-- Extracted material follows --

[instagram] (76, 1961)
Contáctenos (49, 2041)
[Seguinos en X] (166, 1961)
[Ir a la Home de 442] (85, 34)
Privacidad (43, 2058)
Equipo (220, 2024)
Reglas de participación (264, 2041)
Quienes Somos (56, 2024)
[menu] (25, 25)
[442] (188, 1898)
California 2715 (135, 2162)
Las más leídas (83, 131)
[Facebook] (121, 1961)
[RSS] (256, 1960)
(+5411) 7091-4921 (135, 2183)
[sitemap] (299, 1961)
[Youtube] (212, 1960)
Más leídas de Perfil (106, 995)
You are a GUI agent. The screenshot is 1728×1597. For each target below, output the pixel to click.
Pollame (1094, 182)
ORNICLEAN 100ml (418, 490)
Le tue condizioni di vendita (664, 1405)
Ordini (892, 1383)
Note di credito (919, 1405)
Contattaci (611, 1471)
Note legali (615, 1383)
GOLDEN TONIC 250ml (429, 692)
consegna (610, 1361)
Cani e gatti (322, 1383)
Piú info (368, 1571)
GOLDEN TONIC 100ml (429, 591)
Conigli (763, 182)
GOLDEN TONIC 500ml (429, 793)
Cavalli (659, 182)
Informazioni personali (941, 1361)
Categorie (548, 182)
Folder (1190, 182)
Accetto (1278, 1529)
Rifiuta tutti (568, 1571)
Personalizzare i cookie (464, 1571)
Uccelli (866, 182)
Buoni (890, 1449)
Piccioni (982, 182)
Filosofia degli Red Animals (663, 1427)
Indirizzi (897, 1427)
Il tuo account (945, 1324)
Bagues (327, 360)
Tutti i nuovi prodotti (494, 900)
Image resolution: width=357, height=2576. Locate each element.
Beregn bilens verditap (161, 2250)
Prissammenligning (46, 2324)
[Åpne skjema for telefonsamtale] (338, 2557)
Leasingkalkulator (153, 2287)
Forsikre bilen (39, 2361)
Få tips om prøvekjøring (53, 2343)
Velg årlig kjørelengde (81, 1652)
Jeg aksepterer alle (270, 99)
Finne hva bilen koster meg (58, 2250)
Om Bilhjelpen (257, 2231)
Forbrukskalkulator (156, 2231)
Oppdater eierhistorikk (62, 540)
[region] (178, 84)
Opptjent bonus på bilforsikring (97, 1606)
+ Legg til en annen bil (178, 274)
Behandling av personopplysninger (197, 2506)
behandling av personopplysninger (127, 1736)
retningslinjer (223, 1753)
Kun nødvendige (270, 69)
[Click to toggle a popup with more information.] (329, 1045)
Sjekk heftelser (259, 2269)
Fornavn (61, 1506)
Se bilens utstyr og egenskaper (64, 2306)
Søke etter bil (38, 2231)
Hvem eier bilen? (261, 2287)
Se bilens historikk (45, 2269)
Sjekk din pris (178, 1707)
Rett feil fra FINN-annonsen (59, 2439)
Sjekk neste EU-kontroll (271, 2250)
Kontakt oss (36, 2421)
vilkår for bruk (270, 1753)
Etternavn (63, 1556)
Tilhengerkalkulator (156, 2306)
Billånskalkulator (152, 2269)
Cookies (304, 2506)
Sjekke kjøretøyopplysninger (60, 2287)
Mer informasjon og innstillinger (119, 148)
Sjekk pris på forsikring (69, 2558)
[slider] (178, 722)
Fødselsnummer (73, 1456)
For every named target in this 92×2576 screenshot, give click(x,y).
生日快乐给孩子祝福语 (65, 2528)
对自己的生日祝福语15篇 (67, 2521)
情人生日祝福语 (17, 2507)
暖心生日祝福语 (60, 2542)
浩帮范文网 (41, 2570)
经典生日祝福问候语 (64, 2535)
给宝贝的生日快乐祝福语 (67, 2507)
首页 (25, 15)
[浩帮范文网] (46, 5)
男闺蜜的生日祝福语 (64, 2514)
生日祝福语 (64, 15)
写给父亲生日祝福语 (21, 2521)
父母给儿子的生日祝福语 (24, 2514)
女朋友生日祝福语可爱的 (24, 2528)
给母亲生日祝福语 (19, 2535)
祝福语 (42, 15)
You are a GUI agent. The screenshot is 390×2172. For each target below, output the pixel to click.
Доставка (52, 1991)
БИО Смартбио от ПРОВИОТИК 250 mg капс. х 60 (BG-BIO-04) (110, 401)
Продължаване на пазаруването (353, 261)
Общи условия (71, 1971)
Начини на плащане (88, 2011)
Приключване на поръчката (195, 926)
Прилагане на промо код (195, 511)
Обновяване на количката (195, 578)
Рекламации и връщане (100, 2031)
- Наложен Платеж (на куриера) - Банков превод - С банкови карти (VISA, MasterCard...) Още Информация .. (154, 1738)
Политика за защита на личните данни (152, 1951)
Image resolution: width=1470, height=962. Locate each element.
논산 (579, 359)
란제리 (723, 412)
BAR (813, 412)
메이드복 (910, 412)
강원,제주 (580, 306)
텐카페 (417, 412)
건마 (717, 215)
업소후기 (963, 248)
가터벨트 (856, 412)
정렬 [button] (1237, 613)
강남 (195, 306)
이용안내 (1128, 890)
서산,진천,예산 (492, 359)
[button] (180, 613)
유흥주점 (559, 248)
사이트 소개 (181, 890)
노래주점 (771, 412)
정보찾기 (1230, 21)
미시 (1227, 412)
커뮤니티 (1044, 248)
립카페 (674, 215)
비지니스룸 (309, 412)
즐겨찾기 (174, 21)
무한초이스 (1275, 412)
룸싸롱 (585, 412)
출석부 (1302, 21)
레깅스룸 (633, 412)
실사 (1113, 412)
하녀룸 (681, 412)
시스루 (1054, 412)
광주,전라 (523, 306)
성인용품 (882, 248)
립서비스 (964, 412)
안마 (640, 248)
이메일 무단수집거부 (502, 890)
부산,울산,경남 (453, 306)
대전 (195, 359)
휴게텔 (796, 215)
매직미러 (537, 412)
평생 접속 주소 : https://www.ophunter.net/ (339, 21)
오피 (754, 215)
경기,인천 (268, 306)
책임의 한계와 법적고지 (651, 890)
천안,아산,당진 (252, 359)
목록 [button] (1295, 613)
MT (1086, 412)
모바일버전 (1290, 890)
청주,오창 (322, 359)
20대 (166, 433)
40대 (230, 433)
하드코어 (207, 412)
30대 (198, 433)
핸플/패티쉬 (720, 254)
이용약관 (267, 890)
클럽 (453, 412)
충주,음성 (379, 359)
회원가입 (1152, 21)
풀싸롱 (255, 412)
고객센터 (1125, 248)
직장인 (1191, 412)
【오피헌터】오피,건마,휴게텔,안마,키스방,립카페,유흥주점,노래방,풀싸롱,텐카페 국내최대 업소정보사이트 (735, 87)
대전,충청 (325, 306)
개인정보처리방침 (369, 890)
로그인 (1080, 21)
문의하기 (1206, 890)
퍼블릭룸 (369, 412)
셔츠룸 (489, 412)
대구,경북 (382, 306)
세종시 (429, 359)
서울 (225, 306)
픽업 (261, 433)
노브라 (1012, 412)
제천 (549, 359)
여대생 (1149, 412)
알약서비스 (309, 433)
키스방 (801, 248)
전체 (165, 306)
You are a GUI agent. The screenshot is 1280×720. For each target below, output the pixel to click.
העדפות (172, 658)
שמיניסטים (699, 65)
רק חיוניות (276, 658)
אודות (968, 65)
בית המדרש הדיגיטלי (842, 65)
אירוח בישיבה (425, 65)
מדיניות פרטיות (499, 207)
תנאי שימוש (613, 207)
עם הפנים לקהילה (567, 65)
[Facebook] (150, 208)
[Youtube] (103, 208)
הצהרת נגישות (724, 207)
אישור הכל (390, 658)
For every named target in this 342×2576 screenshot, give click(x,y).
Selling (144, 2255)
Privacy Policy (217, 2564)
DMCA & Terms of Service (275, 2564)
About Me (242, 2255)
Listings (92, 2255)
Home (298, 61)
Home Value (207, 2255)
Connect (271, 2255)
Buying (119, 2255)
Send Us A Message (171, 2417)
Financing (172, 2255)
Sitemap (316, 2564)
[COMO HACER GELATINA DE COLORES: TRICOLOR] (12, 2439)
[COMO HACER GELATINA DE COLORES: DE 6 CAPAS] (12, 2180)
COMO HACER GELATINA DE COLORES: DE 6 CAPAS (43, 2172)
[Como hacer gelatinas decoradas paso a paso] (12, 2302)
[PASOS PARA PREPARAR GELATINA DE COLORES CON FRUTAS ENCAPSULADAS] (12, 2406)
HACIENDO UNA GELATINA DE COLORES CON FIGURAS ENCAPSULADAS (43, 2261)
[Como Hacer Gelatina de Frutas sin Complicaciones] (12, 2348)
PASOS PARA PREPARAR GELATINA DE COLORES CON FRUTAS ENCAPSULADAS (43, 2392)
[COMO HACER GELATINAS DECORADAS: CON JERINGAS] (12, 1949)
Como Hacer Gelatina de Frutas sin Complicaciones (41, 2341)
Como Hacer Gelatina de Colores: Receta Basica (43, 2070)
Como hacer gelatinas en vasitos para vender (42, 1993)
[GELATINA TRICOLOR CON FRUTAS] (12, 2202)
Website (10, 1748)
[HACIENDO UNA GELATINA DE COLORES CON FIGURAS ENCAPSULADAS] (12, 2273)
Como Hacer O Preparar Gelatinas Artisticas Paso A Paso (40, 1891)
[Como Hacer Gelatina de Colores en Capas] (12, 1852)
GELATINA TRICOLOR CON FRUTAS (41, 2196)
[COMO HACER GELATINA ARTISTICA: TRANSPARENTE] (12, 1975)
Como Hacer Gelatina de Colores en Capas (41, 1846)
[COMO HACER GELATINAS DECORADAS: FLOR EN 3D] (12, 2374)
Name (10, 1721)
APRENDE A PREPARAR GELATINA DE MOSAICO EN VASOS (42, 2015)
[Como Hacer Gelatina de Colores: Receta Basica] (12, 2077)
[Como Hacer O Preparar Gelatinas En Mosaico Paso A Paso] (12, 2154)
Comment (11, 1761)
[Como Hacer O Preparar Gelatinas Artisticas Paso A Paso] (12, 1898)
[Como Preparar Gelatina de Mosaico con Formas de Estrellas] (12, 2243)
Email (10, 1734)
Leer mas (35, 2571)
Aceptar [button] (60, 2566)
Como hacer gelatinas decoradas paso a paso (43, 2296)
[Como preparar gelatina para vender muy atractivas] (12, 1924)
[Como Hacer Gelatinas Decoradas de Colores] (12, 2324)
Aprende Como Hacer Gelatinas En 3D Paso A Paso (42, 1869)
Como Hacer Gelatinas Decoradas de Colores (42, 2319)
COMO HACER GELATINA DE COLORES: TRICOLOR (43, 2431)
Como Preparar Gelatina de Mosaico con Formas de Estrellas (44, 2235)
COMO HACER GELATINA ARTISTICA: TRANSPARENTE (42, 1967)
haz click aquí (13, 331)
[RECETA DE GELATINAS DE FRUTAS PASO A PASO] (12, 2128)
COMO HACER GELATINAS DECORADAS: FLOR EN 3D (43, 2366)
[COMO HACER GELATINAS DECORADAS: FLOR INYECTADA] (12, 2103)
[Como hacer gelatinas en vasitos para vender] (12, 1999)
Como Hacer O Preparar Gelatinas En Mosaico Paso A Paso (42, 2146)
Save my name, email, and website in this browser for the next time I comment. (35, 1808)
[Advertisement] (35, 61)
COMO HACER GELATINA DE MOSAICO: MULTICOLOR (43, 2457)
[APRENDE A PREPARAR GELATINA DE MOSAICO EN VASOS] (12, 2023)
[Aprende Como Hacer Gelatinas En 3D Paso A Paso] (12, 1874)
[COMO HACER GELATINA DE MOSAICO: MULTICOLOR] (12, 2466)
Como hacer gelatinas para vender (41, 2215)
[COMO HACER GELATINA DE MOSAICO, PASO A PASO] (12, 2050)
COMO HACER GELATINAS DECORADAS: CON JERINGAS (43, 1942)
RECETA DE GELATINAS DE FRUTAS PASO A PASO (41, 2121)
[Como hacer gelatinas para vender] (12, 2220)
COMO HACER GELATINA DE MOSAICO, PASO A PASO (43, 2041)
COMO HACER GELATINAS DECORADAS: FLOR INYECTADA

-- Extracted material concluded --

**Activity**
Among the records above, a stretch begins at the line containing "Como Hacer Gelatina de Colores: Receta Basica (43, 2070)" and ends at the line containing "Paso (40, 1891)". Restate that stretch word for word, and nothing else.

**Output of the task**
Como Hacer Gelatina de Colores: Receta Basica (43, 2070)
Como hacer gelatinas en vasitos para vender (42, 1993)
[GELATINA TRICOLOR CON FRUTAS] (12, 2202)
Website (10, 1748)
[HACIENDO UNA GELATINA DE COLORES CON FIGURAS ENCAPSULADAS] (12, 2273)
Como Hacer O Preparar Gelatinas Artisticas Paso A Paso (40, 1891)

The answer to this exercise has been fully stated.